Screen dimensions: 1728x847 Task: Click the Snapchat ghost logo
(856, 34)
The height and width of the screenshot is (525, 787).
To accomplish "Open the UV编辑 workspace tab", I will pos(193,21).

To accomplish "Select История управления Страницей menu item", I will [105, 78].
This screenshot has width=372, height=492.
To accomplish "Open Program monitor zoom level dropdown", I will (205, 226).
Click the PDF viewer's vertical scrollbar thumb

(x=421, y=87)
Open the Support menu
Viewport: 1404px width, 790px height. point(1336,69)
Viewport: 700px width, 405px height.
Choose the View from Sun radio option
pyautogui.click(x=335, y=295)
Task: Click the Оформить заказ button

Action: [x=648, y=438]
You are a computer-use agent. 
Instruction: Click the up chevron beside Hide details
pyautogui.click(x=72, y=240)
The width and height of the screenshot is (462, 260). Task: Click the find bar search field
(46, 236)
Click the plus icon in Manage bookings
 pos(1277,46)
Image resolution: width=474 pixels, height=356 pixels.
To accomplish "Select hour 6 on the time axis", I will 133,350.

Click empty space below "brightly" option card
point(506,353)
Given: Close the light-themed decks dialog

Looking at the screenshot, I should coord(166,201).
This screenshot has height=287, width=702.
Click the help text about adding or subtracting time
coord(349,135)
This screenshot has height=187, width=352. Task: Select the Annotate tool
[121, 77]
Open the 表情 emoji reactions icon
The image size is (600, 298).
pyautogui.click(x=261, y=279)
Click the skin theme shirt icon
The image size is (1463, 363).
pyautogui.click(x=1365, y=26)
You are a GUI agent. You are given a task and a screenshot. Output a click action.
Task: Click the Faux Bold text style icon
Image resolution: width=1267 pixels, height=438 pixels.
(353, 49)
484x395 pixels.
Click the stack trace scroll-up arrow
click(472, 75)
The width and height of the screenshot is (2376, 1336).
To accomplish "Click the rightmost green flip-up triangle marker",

::::::

(Written exercise): Pull out every line of the material above that contains the word "will", and list those lines.

(Problem solution):
To accomplish "Open the UV编辑 workspace tab", I will pos(193,21).
To accomplish "Select История управления Страницей menu item", I will [105, 78].
To accomplish "Open Program monitor zoom level dropdown", I will (205, 226).
To accomplish "Select hour 6 on the time axis", I will 133,350.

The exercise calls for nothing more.